There really isn’t a way to sugarcoat the news. It was a tough year for the outdoor power equipment industry.

William Harley

Mother Nature didn’t cooperate much, if at all. There was very little snowfall in 2007 and what did come arrived too late. Spring brought either too much rain to some parts of the United States or none at all. Neither condition was conducive to the growth of lawns and other green spaces. The drought begun in the spring continued and deepened throughout the summer months. And, lastly, the predictions of several major hurricanes did not materialize.

Compounding the weather conditions was the steady decline of the housing market and the growing concerns of a possible recession in the U.S. economy. As a result, the outdoor power equipment products segment did not meet forecast expectations, and furthermore, the predicted turnaround for most outdoor equipment products has been forecast to hold off for another year. The forecast, produced quarterly by the Outdoor Power Equipment Institute (OPEI), is based on shipments of OPEI member companies and a statistical model prepared by the University of Michigan that links the industry data with the national economy.

Handheld Equipment

In the handheld product category (consisting of handheld and backpack leaf blowers, trimmers, and chainsaws), the only product forecast to have an increase in shipments is chainsaws. At the end of model year (MY) 2006 (January–December 2006), chainsaws were forecast to decrease by 4.0% in MY 2008. As of the end of MY 2007, chainsaw shipments are forecast to increase by 1.2% between January and December 2008. This same forecast estimates that the increase in chainsaw shipments will continue in MY 2009 with an increase in shipments of 3.0%.

Despite forecasts at the end of 2006 estimating an increase in shipments for both handheld and backpack leaf blowers, the current 2007 forecast estimates that both products will now experience decreases in shipments between January and December 2008 of 3.0 and 2.1%, respectively. Current forecasts estimate that shipments will increase in MY 2009. Shipments of handheld leaf blowers are estimated to increase by 2.7% while backpack blower shipments are estimated to increase by a substantial 5.1%.

Trimmers are the only product for which 2006 and 2007 forecast estimates remain constant. The 2007 forecast estimates shipments of trimmers will decrease by 2.8%, just about matching last year’s estimate of a 1.8% decline in trimmer shipments. Good news for trimmers is on the horizon in MY 2009, however, when an increase in shipments of 1.8% is estimated.

Consumer and Commercial Turf Products

With the exception of zero-turn riding mowers, MY 2008 (September 2007–August 2008) will be a challenging year for consumer products. The expected rebound forecast in shipments estimated for MY 2008 will now occur in MY 2009. Shipments of consumer walk-behind powered mowers, consumer front-engine lawn tractors, and consumer riding garden tractors are all forecast to decrease in MY 2008 (by 1.8, 6.0, and 23.2%, respectively). Zero-turn riding mowers are forecast to have a 2.4% increase in shipments during MY 2008.

MY 2009, which begins in September 2008, is forecast to be a rebound year for most of these products. It is estimated that walk-behind powered-mower shipments will increase by 4.3% while front-engine lawn tractors will increase by 3.5%. Shipments of zero-turn riding mowers will continue to experience an increase in shipments (8.0%). Unfortunately, it is predicted that riding garden tractors will continue the trend of decreased shipments with an estimated 21.9% decline in shipments.

Shipments of commercial intermediate walkers, which were forecast at the end of last year to increase by 4.8%, are now forecast to increase by just 1.8%. Forecasts for MY 2009 estimate a continued increase for this product with an estimated 3.4% increase in shipments. Last year’s forecasted rebound in riding mowers will hold off until MY 2009. The commercial riding market will continue to be soft with an estimated 1.9% decrease in shipments. The anticipated increase in shipments will begin in September 2008 with an estimated 7.8% increase during that model year.

OPEI is the international trade association representing the manufacturers and their suppliers of consumer and commercial outdoor power equipment such as lawn mowers, garden tractors, chainsaws, generators, utility vehicles, snow throwers, tillers, trimmers, leaf blowers, outdoor power equipment engines, and other related products. OPEI cosponsors the annual international GIE+Expo, The Green Industry and Equipment Expo.

• [Stored records]

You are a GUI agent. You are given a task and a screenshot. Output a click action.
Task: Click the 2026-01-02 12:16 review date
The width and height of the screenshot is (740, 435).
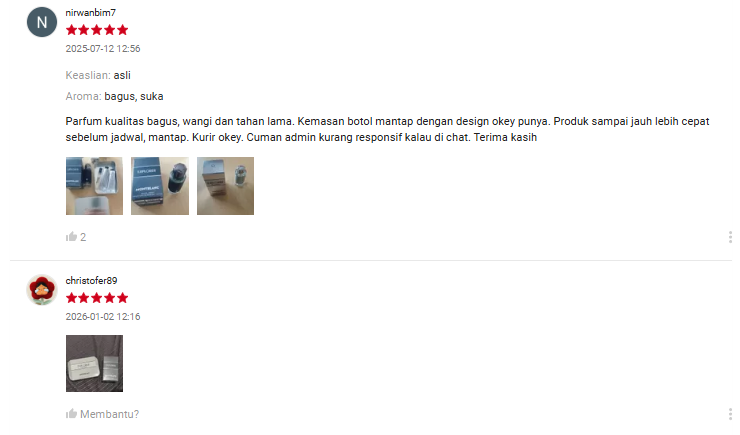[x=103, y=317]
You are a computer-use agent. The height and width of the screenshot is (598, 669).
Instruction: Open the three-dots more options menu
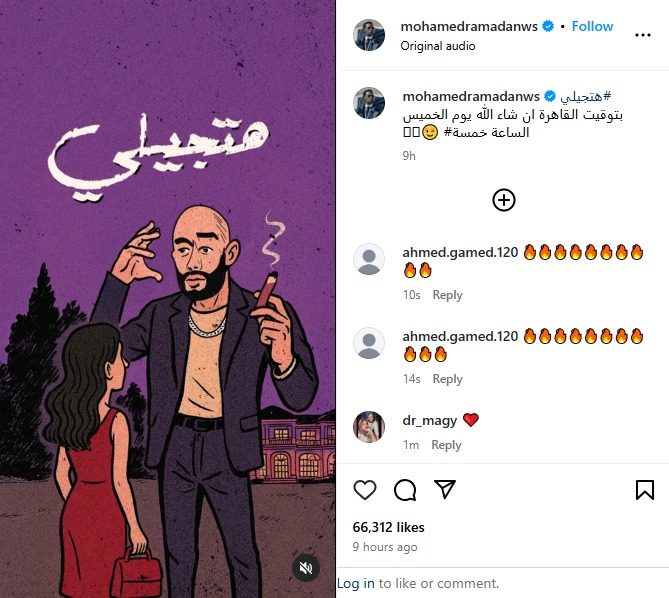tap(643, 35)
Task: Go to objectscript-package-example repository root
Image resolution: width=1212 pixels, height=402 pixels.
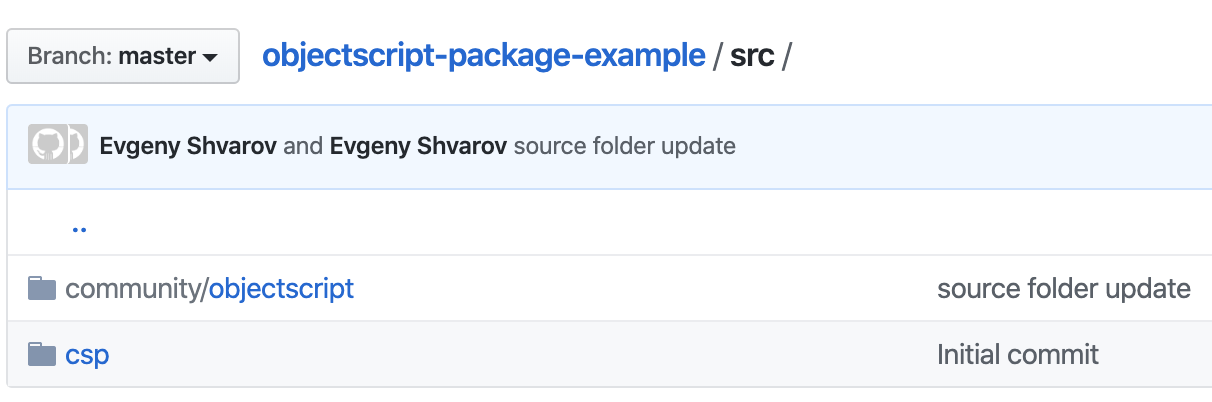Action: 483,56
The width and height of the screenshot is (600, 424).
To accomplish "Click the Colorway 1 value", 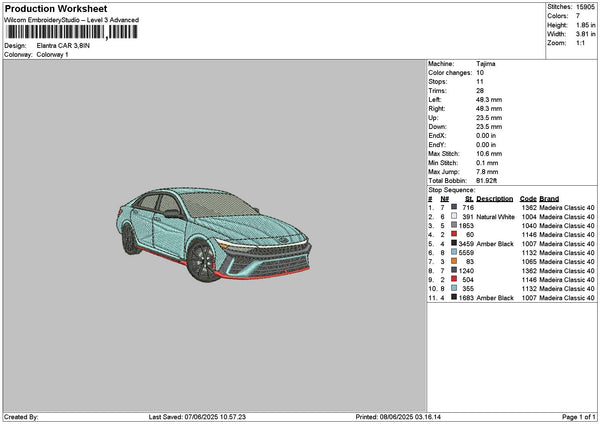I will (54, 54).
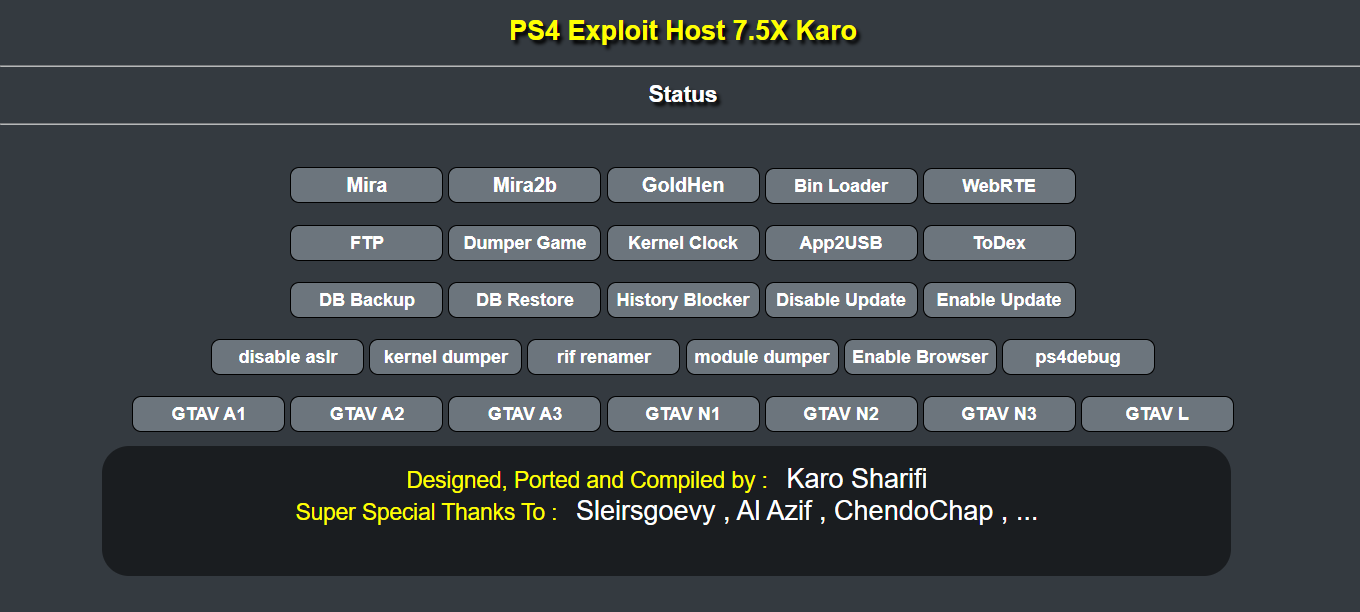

• [Given instruction] Set down the passage of the outdoor power equipment article starting with "Consumer and Commercial Turf" and going on through "during MY 2008.", word for word. Work from the outdoor power equipment article by itself.

• [Exercise result]
Consumer and Commercial Turf Products

With the exception of zero-turn riding mowers, MY 2008 (September 2007–August 2008) will be a challenging year for consumer products. The expected rebound forecast in shipments estimated for MY 2008 will now occur in MY 2009. Shipments of consumer walk-behind powered mowers, consumer front-engine lawn tractors, and consumer riding garden tractors are all forecast to decrease in MY 2008 (by 1.8, 6.0, and 23.2%, respectively). Zero-turn riding mowers are forecast to have a 2.4% increase in shipments during MY 2008.